Because I am an engineer and I battle distractions all day, I have always thought of hashtags as Twitter's dumbest feature. Back when Twitter was new it took me weeks to understand just why people were complaining about spammers. How could you be spammed on Twitter? I asked myself. Shouldn't you just unfollow the spammer and get on with your life?
But since then I have had the occasion to witness marketers using Twitter. And I have learned that, to a marketer, hashtags are pure heroin. You get to eavesdrop on strangers discussing products. You can count references to your product, and to your competitors' products. So what if this activity bears the same relationship to actually getting out of the building that playing Rock Band does to a real blues jam? It's a rush, and it comes in optimal tiny doses like Snackwell cookies, and it almost feels like productive work. From what I can tell a majority of the marketers in the world have Tweetdeck open all the time and wince reflexively every time anybody on Twitter says anything bad about their pet trademarks. To ask them to do otherwise is like asking a novelist to stop compulsively reloading their Amazon sales rank over and over.
Yeah, folks at my company follow discussions about our products on Twitter and it doesn't matter whether the person uses a hashtag or not. What you need is a distinct product name though, to only discover relevant tweets.
Hashtags make it easier, sometimes people don't provide enough context or use the same words you would for a product or service, if people start using a common hashtag it makes it a lot easier.
An example of this that I used a bit in my thesis (admittedly not product based) was the #ausvotes hashtag for the Australian elections. There were plenty of Tweets that would have been very hard to identify as related to the election without that hashtag because they were mostly thoughts or opinions without context.

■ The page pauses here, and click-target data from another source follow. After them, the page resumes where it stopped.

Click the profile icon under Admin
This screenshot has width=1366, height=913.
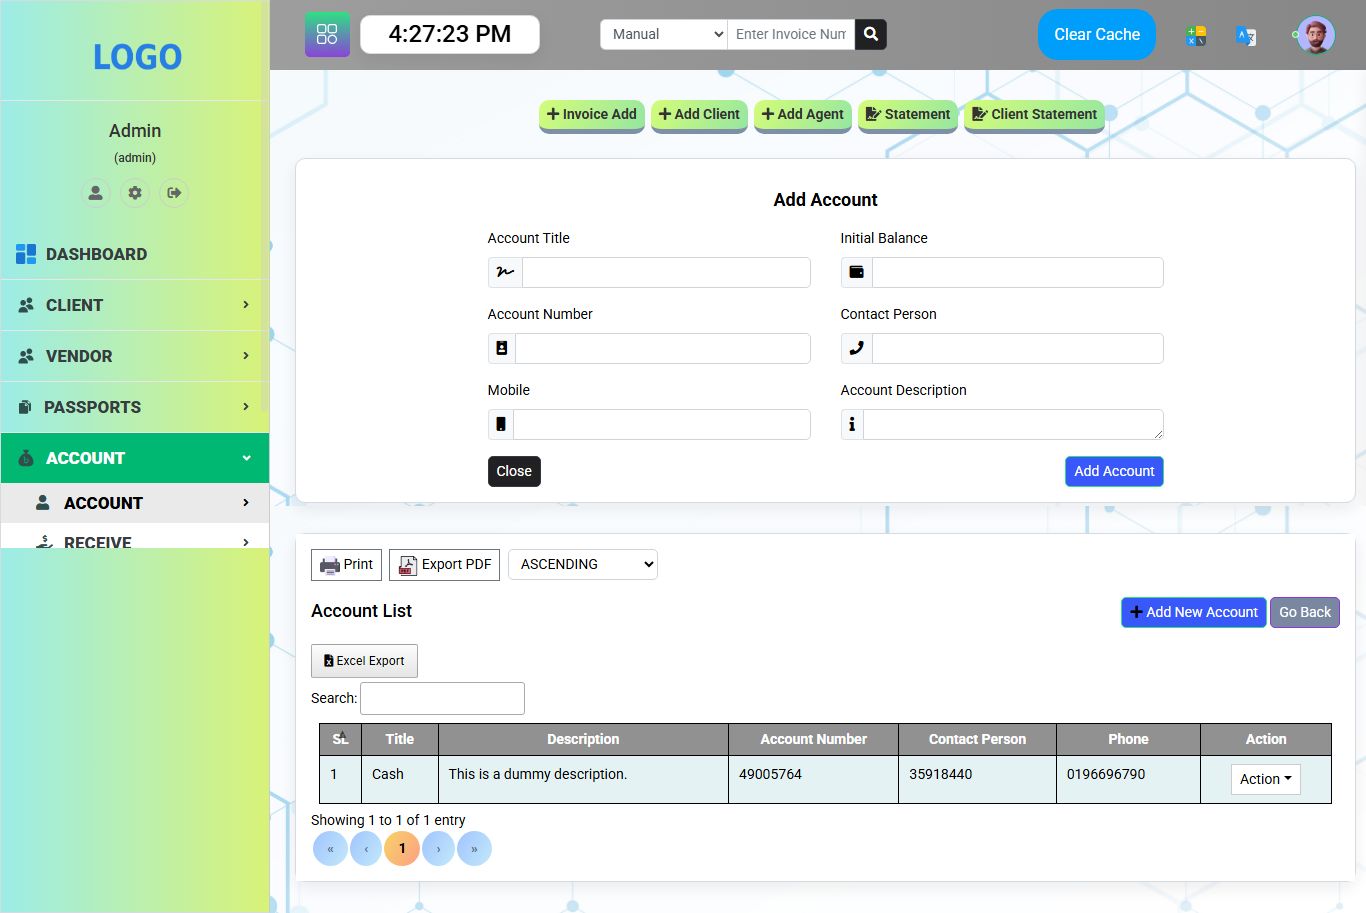95,193
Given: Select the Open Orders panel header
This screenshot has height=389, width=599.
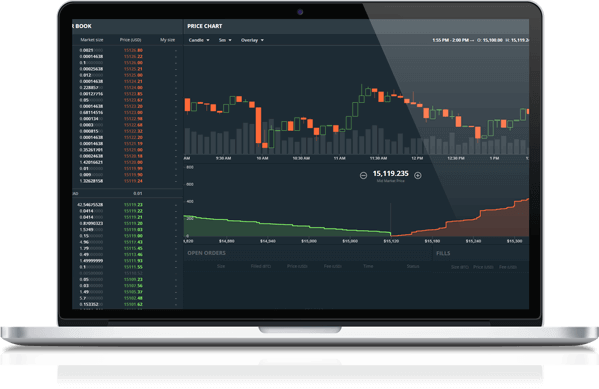Looking at the screenshot, I should point(206,253).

But since then I have had the occasion to witness marketers using Twitter. And I have learned that, to a marketer, hashtags are pure heroin. You get to eavesdrop on strangers discussing products. You can count references to your product, and to your competitors' products. So what if this activity bears the same relationship to actually getting out of the building that playing Rock Band does to a real blues jam? It's a rush, and it comes in optimal tiny doses like Snackwell cookies, and it almost feels like productive work. From what I can tell a majority of the marketers in the world have Tweetdeck open all the time and wince reflexively every time anybody on Twitter says anything bad about their pet trademarks. To ask them to do otherwise is like asking a novelist to stop compulsively reloading their Amazon sales rank over and over.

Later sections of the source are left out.